BlueRuby automatically pre-parses Ruby sourcecode into BRIL (BlueRuby Intermediate Language), which is basically a serialized parsetree. (See Blue Ruby - A Ruby VM in SAP ABAP(PDF) for details.)
I think (but I am definitely not sure) that there is a way to get Cardinal to dump out Parrot bytecode archives. (Actually, Cardinal only compiles to PAST, and then Parrot takes over, so it would be Parrot's job to dump and load bytecode archives.)
Perl 5 can dump the bytecodes to disk, but it is buggy and nasty. Perl 6 has a very clean method of creating bytecode executables that Parrot can run.
Perl's just-in-time compilation is fast enough that this doesn't matter in most circumstances. One place where it does matter is in a CGI environment which is what mod_perl is for.
For hysterical raisins, Perl 5 looks for .pmc files ahead of .pm files when searching for module. These files could contain bytecode, though Perl doesn't write bytecode out by default (unlike Python).
Module::Compile (or: what's this PMC thingy?) goes into some more depth about this obscure feature. They're not frequently used, but...
The clever folks who wrote Module::Compile take advantage of this, to pre-compile Perl code into... well, it's still Perl, but it's preprocessed.
Among other benefits, this speeds up loading time and makes debugging easier when using source filters (Perl code modifying Perl source code before being loaded by the interpreter).
Not for PHP, although most PHP setups incorporate a Bytecode Cache that will cache the compiled bytecode so that next time the script runs, the compiled version is run. This speeds up execution considerably.
There's no way I'm aware of to actually get at the bytecode through the command line.
For Perl you can try using B::Bytecode and perlcc. However, both of these are highly experimental. And Perl 6 is coming out soon (theoretically) and will be on Parrot and will use a different bytecode and so all of this will be somewhat moot then.
here are some example magic words for the command-line
perl -MO=Bytecode,-H,-o"Module.pm"c "Module.pm"
According to the third edition of Programming Perl, it is possible to approximate this in some experimental ways.
If you use Zend Guard on your PHP scripts, it essentially precompiles the scripts to byte-code, which can then be run by the PHP engine if the Zend Optimizer extension is loaded.

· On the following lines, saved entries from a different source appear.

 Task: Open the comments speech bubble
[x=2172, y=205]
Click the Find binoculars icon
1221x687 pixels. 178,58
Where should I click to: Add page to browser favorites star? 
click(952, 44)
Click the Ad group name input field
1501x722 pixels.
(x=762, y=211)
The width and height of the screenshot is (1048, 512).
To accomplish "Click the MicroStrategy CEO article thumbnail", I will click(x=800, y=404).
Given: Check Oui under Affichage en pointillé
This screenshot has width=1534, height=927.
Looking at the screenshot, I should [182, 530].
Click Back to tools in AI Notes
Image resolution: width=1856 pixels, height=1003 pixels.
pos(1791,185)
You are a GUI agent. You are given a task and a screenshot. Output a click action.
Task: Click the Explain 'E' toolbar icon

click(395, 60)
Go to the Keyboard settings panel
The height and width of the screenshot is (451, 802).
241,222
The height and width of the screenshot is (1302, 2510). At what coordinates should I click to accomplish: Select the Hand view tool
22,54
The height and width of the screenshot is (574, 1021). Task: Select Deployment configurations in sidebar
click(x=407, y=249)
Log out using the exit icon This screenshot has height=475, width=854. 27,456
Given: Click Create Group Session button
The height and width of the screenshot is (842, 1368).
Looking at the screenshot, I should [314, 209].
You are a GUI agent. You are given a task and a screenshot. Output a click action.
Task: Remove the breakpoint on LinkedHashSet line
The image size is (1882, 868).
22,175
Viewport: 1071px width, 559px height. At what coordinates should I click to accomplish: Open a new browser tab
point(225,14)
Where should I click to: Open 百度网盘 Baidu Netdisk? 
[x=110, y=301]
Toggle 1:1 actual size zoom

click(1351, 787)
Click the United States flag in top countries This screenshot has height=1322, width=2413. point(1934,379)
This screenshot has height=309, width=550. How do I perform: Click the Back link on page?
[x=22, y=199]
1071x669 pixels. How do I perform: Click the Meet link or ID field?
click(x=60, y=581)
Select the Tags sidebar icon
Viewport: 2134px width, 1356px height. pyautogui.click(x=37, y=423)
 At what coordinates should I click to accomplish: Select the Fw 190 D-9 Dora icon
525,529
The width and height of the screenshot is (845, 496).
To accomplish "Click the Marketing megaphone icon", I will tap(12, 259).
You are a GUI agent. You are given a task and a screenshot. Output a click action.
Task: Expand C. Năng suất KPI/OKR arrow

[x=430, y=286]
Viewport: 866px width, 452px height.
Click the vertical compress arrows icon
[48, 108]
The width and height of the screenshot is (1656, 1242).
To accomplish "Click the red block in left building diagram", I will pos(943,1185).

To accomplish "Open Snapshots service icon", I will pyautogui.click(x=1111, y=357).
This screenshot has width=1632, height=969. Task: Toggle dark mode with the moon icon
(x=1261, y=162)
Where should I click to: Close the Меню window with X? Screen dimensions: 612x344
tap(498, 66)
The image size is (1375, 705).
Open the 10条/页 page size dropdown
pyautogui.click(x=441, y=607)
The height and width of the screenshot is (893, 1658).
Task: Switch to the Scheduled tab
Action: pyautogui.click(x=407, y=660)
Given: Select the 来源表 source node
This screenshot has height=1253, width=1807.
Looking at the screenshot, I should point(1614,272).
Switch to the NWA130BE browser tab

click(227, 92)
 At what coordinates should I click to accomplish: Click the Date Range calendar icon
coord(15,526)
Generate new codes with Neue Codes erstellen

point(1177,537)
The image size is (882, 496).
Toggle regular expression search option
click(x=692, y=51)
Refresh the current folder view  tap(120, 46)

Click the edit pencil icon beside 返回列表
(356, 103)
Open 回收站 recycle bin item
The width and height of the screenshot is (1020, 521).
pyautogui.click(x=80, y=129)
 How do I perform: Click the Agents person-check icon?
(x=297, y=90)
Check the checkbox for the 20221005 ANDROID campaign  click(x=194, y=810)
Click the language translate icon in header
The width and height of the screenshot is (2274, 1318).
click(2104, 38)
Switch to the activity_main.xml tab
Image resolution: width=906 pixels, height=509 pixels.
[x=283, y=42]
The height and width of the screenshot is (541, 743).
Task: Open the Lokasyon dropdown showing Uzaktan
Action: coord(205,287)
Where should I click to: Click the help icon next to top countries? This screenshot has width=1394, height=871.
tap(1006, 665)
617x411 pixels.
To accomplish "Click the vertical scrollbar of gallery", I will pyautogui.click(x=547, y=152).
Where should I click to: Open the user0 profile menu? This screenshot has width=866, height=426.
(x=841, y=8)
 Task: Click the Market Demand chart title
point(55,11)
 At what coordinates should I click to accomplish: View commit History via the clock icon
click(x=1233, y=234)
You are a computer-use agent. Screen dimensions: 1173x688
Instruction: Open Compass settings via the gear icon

So, yes, Zend Guard/Optimizer permits pre-compiled PHP scripts to be used.
For PHP, the Phalanger Project compiles down to .Net assemblies. I'm not sure if thats what you were looking for though.
Has anyone considered using LLVM's bytecode, instead of a yet-another-custom-bytecode?
Ruby 1.8 doesn't actually use bytecode at all (even internally), so there is no pre-compilation step.